**文書の抜粋:**

La!cooda WIZは,Webサーバーのアプリケーションとして動作するため,クライアント側にはWebブラウザがあれば利用できる。サーバー側の対応OSは,LinuxとWindowsである。
インストール手順サーバー環境の構築と導入
La!cooda WIZは,スクリプト言語「PHP」を用いて作成されている。そのため,インストールに際してコンパイルなどの作業は必要ない。ただし,動作させるサーバー上には,あらかじめWebサーバー「Apache」とPHP,登録ユーザーの情報などを管理するためのデータベース管理システム「PostgreSQL」が稼働している必要がある。
ここでは,Fedora Core 1で動かすことを前提にして,インストール方法を紹介する。
ApacheとPHP,PostgreSQLといった各アプリケーションは,OSのインストール時に導入されているものとする。
事前準備を行う
まずは,ApacheとPHP,PostgreSQLに必要な設定を施す。
(1)PHPの設定
Fedora Core 1に収録されているPHPは,マルチバイト対応のオプションが付けられてコンパイルされている。そのため,/etc/php.iniファイルに日本語文字コードの設定を施せば,日本語が正しく扱える。
具体的には,/etc/php.iniファイルの992行目から1029行目までに書かれた,図1[拡大表示]に示した行の先頭の“;”(コメント行のマーク)を削除して,設定を有効にする。
また,La!cooda WIZはPHP4.1系の記述に準じている。そのため,PHP4.2.0以降では,/etc/php.iniファイルの365行目の「register_globals = Off」を「register_globals = On」に書き換えないと正常に動作しない。
(2)PostgreSQLの設定
まず,PostgreSQLが常に起動しているようにしておく。
$ su
# /sbin/chkconfig postgresql on
# /etc/init.d/postgresql start
PHPのアプリケーションからPostgreSQLにアクセスできるように,/var/lib/pgsql/data/pg_hba.confファイルに図2[拡大表示]の個所(48行目)の先頭にある“#”(コメント行のマーク)を外す。
さらに,/var/lib/pgsql/data/postgresql.confファイルに,PHP起動時のデバッグ表示を行わない設定と,TCP/IP経由でPostgreSQLに接続を許可する設定を施す。30行目と122行目の先頭にある“#”を外し,「false」を「true」に書き換える。
silent_mode = true
tcpip_socket = true
設定を反映させるためにPostgreSQLを再起動する。
# /etc/init.d/postgresql restart
# exit
(3)Apacheの設定
Apache上でPHPからPostgreSQLに接続するための設定をhttpd.confに施す。/etc/httpd/conf/httpd.confに図3[拡大表示]に示した内容を追記すればよい。
さらに,正しく日本語を表示させるため,763行目の「AddDefaultCharset UTF-8」を削除する。
これらの設定を書き換えた上で,常にApacheが起動するように設定する。
$ su
# /sbin/chkconfig httpd on
# /etc/init.d/httpd start
# exit
La!cooda WIZの導入
準備が整ったので,La!cooda WIZをインストールしよう。

**データ抜粋:**

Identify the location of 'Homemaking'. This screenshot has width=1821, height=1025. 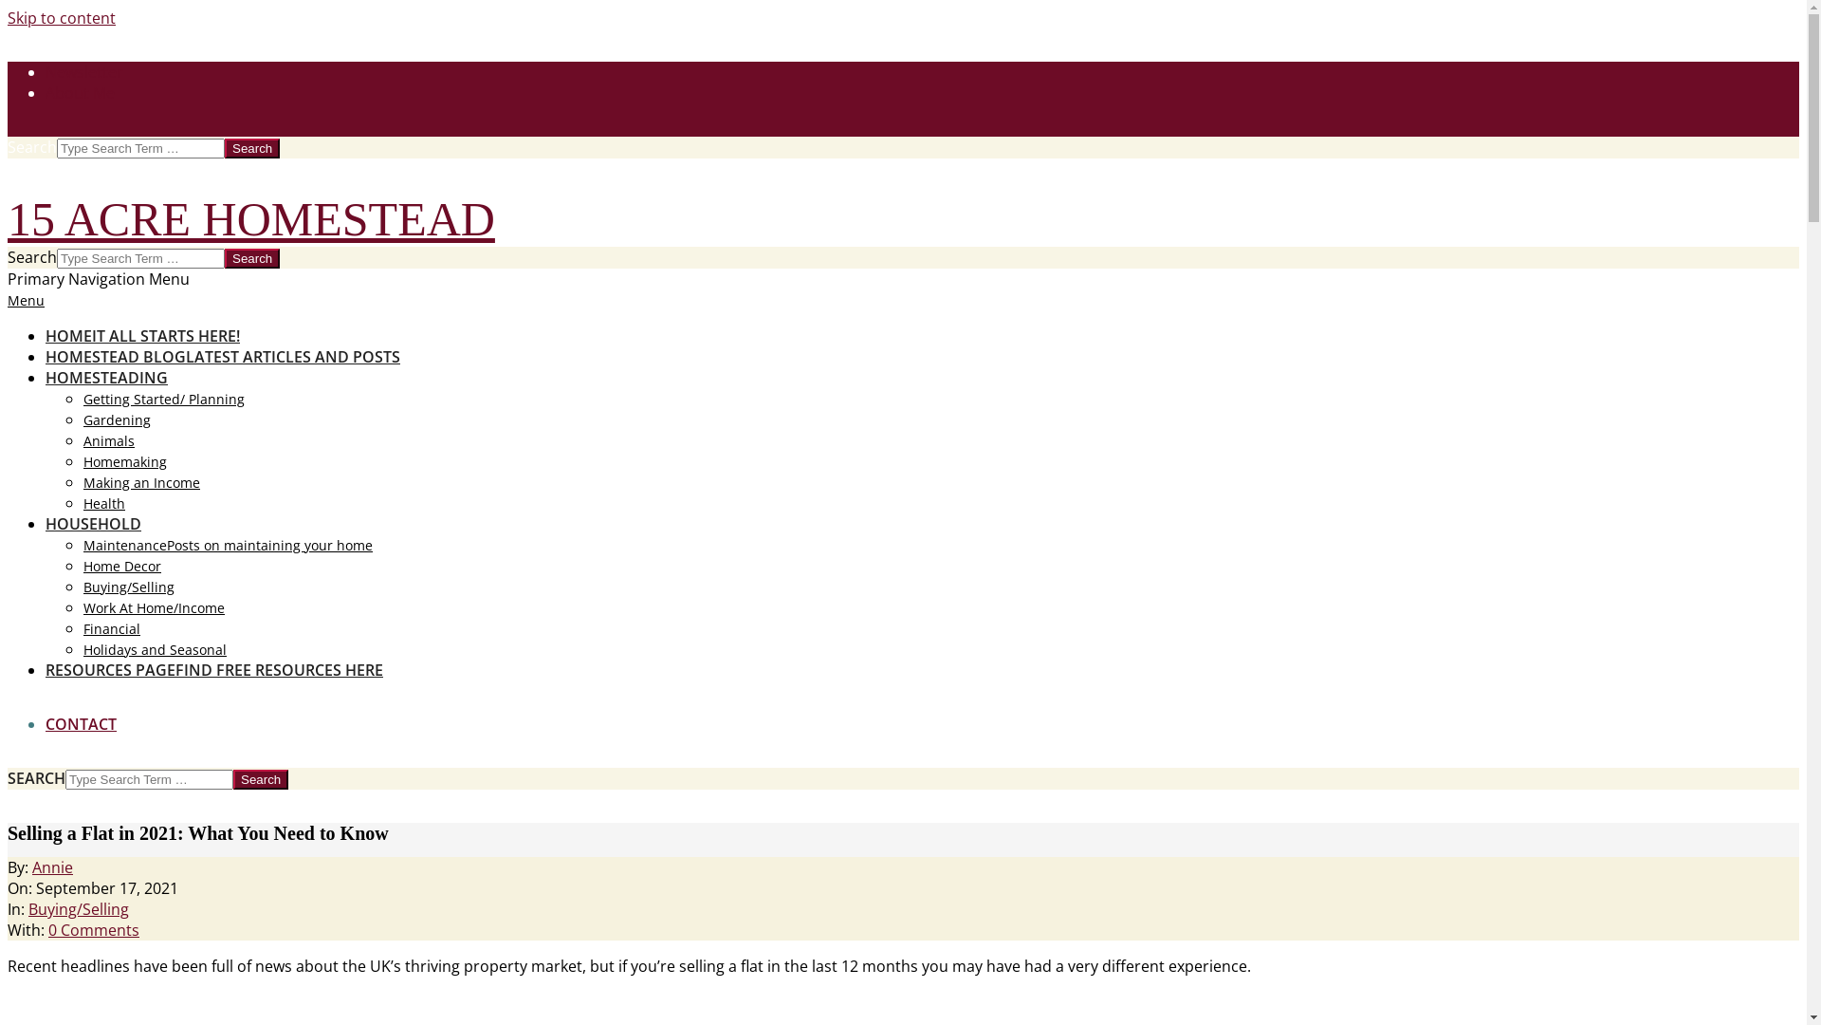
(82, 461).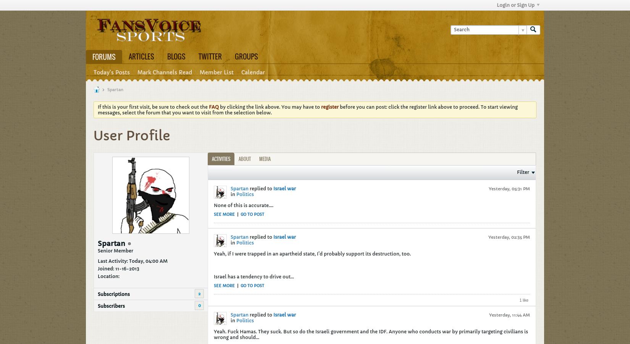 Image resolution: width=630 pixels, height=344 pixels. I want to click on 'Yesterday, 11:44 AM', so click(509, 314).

**実行する指示:** 文書の抜粋の内容を2文で要約してください。

**期待される出力:** La!cooda WIZはPHPで作成されたWebサーバーのアプリケーションで、クライアント側はWebブラウザがあれば利用できる。サーバー側ではApache、PHP、PostgreSQLが稼働している必要があり、Fedora Core 1を前提とした事前準備として、PHPの日本語文字コードとregister_globalsの設定、PostgreSQLの常時起動と接続の設定、PHPからPostgreSQLに接続するためのApacheの設定と日本語表示のための変更を行う。